Políticas para Mulheres
- Defesa dos direitos das mulheres contra pautas conservadoras, com foco especial em mulheres trans e travestis;
- Cobrança de políticas públicas de enfrentamento à violência contra as mulheres e equidade de gênero nos cargos públicos.
- Fiscalização do atendimento de saúde garantido às mulheres e fortalecimento da Rede de Assistência de Saúde.
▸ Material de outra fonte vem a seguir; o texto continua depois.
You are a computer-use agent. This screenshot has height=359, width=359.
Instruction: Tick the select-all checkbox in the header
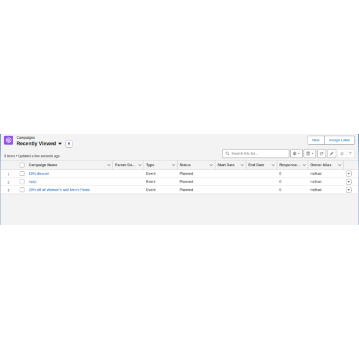(x=22, y=165)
Saúde da População LGBTQIAPN+
- Formação continuada para profissionais da saúde para atendimento inclusivo;
- Criação de um centro de referência para a população LGBTQIAPN+ em Maceió;
- Propostas para leis que garantam a visibilidade e inclusão da comunidade LGBTQIAPN+ nos serviços de saúde.
Saúde da População Negra
- Inclusão de temas sobre racismo e saúde da população negra nas formações dos trabalhadores da saúde;
- Fortalecimento da rede de saúde nas periferias e maior participação do movimento negro nas políticas de saúde.
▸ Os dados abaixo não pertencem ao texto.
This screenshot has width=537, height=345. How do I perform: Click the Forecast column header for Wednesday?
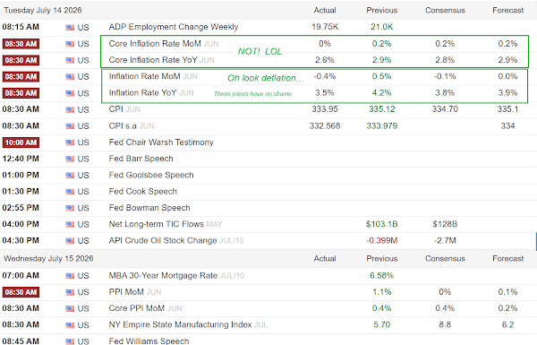pos(507,259)
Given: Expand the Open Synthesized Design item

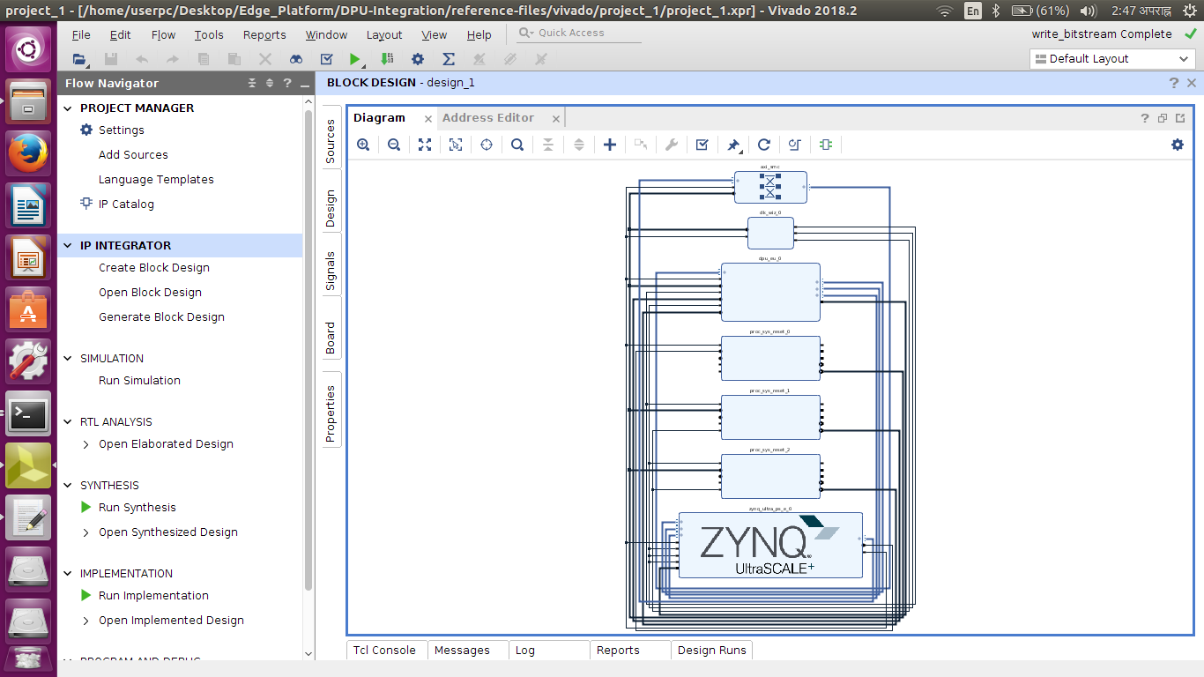Looking at the screenshot, I should point(85,532).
- Criação do Conselho Municipal de Saúde da População Negra e Periférica de Maceió.
Segurança Municipal Cidadã
- Formação da Guarda Municipal no enfrentamento ao racismo e garantia de direitos das minorias;
- Melhorias nas condições de trabalho da Guarda Municipal e na infraestrutura das periferias.
Trajetória política
Ela, que é nascida e criada no bairro de Fernão Velho e hoje mora no Poço para ficar mais próxima ao trabalho, diz que as discussões sobre os direitos dos trabalhadores sempre estiveram presentes em sua casa, já que o seu avô sempre foi sindicalista.
“Essa reflexão sobre formas de resistir e lutar sempre fez parte do nosso cotidiano. No entanto, foi necessário muito esforço e sacrifício da minha família para que eu pudesse estudar, principalmente em escolas particulares, onde fui bolsista como atleta para ter acesso a um ensino de qualidade”.
Ela relata que sempre questionou as dificuldades de se viver em uma periferia. “Por que era tão violento e excludente? Quando ingressei na Ufal entendi melhor essas questões por meio do movimento estudantil, dedicando meu tempo e integrando esse novo mundo de discussões e lutas.”
Ela explica que a Bancada Negra surgiu como uma extensão do Instituto do Negro de Alagoas (INEG) em 2017, como uma resposta à necessidade de ampliar a atuação política além da organização social. “Era preciso participar da vida pública e política da cidade para que essas reivindicações que o nosso movimento fazia fossem efetivadas”, destaca.
O movimento começou com a candidatura de Geysson Santos, um jovem negro da periferia e ligado ao rap, que alcançou grande engajamento nas eleições de 2018. Alycia enfatiza que essa experiência inicial revelou o espaço que existia na política para a representatividade negra e periférica.
Em 2020, Alycia e Geysson se uniram em uma candidatura coletiva, ampliando as pautas para incluir questões LGBTQIA+ e a participação das mulheres na política, transformando a identidade da bancada.
Em 2022, Alycia concorreu ao cargo de deputada federal e consolidou a imagem da importância das mulheres negras na política alagoana.